Ähnlich wie Visual Café hat Borland schon seit der Version 3.0 eine Programmier-Schnittstelle zum Zugriff auf den Jbuilder offengelegt. Dieses Open-Tools-API ermöglicht Programmierern, die IDE selbst um Features zu erweitern. Dieser Schritt hat nicht gerade eine Flut von solchen Zusatzprogrammen ausgelöst, aber inzwischen gibt es einige sehr nützliche kleine Werkzeuge (http://andersnorlin.tripod.com). Diese Liste der Open Tools lässt sich wie eine praktische Kritik des Jbuilder lesen und scheint auf Seiten von Borland auch so verstanden zu werden. Gleich mehrere Funktionen, die in früheren Versionen nur durch ein Open Tool zugänglich waren, sind nun Teil der Entwicklungsumgebung geworden. So kann man einem Projekt nun endlich ganze Codebäume mit einem einzigen Befehl hinzufügen und auch die CVS-Unterstützung war auf diesem Wege bereits angebahnt worden. Auf der Begleit-CD findet sich auch ein kleines Programm, das die Generierung der Dokumentation aus den Programmdateien mittels "Javadoc" ermöglicht. Auf diesem Weg kommt Borland einem wiederholt geäußerten Verlangen entgegen, ohne aber die volle Verantwortung für das problemlose Funktionieren dieses Merkmals übernehmen zu müssen. Der Umstand, dass der neue Archive Builder auf so wenig Gegenliebe stößt, dass findige Programmierer seinen Vorläufer aus früheren Versionen wieder ausgegraben haben, gibt allerdings zu denken.

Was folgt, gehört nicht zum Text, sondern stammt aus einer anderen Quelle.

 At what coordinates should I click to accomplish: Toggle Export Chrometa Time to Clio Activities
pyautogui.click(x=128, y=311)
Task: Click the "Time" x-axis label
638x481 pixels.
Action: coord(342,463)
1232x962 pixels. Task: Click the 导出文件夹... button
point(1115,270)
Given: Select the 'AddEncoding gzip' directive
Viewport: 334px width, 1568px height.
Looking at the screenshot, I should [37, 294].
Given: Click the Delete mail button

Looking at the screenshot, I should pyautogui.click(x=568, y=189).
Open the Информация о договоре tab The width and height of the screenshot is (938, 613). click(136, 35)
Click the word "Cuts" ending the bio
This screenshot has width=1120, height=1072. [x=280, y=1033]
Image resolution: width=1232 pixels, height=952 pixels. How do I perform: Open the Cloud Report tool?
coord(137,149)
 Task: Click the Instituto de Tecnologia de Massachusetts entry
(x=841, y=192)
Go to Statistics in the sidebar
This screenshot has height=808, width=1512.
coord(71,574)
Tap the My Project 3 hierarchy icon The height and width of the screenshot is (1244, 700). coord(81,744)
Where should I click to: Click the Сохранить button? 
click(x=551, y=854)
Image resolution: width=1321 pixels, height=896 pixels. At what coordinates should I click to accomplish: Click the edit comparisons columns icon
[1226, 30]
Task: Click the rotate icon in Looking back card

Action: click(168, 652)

Die Neuerungen des Jbuilder 4 bezeugen den Willen, die Position als beliebteste IDE für Java nicht zu gefährden und zugleich die Arbeit mit den wichtigsten neuen Java-Standards zu erleichtern. Unter diesem Gesichtspunkt scheint es nur naheliegend, dass sie nach ihrem Erscheinen noch um Unterstützung für die Java 2 Micro Edition erweitert wurde. Diese Erweiterung zielt insbesondere darauf ab, die Entwicklung von Software für die beliebten Kleincomputer von Palm zu erleichtern.

Weniger überzeugend wirkt allerdings die Zögerlichkeit, mit der Borland die Verwendung von XML in Java-Programmen unterstützt. Die Kombination von XML und Java ist sicher eine der beliebtesten für Internet-Anwendungen. Aber weder die Integration von XSLT-Stylesheets noch die neuen Möglichkeiten, damit verteilte Software zu schreiben, werden unterstützt. Da man aber auch bei Borland von der XML-Euphorie gehört hat, wird nun die Tatsache beworben, dass die Projektdateien von Jbuilder ebenfalls XML-konform sind.

Sowohl die Selbstdarstellung von Borland als auch weitere Neuerungen des Jbuilders zeigen die strategische Orientierung der Firma: Am oberen Ende der Skala sollen wie bisher mit der Enterprise Edition Unternehmensprogrammierer angesprochen werden, die Java-Anwendungen in verteilten Umgebungen entwickeln. Die Professional Edition wendet sich an allein arbeitende Datenbank- und Internet-Entwickler, und die kostenlose Foundation Edition soll Studenten und Gelegenheitsprogrammierer ansprechen. Warum aber der Professional Edition nicht nur die fortgeschrittenen Möglichkeiten der Fehlersuche in Servlets vorenthalten bleiben, sondern auch der komfortablere Zugriff auf CVS, will sich nicht erschließen - nicht zuletzt weil die Integration dieses und ähnlicher Werkzeuge durch Open Tools bereits unter Jbuilder 3.5 geleistet wurde.

*Fotis Jannidis arbeitet als freier Autor in München.